Strokes are the second largest cause of death around the world. This malady causes over six million deaths every year according to the World Health Organization. While there is little that can be done to prevent a stroke, there has been a lot of new research recently that can help in the fight to detect whenever a stroke is likely to occur or not. This is especially helpful since the world's population is starting to age and be placed in the high-risk for stroke demographic.
A genetic variant has been detected in recent studies conducted by St. George's University of London that is very likely to increase the chances of someone having a stroke. The most common type of strokes-artery ischaemic stroke-occurs when there is a blockage within one or more of the major arteries supplying oxygenated blood to the brain. This type of stroke accounts for about one third of all strokes, so about two million deaths each year.
Within the study, 10,000 stroke victims had their genetic disposition analyzed and compared to 40,000 otherwise healthy people. A gene called HDAC9 has been pinpointed as a precursor to stroke. This variant gene is in about 10 percent of all humans. In people with two copies of this gene, getting one copy from each parent, the risk of having a stroke nearly doubled as compared to individuals with no HDAC9 gene.
The implications of this are huge, yet hard to actually act upon. The gene produces a type of protein that helps with muscle and heart development, but why this doubles the risk of stroke in comparison to people that have zero copies of HDAC9 is still unknown. Once this gene and its functioning is better understood, there is a good chance that this can lead to better development of stroke medications. But for now, there is actually little that can be gained from this discovery.

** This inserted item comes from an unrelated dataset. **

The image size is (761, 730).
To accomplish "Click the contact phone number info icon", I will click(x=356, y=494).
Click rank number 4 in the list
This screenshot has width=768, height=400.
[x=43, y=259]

This does not make the discovery fruitless. Any furthering of knowledge that can be gained about strokes carries the potential of learning how to prevent and better treat them in the future. So while there is no immediate practical value to this discovery, there is no telling exactly what kind of future progress can be made. Hopefully, this will result in great things as far as stroke treatment goes. For example, there are already a couple medications out on the market that are effective in regards to limiting the proteins created by HDAC9. Whether or not these drugs can help prevent stroke remains to be seen, but the outlook is pretty optimistic.
The use of these drugs for stroke prevention is still a ways in the future, but this does not mean that they can not be used to save countless lives. With the Baby Boomer generation reaching the high at-risk age, this research might be just in time.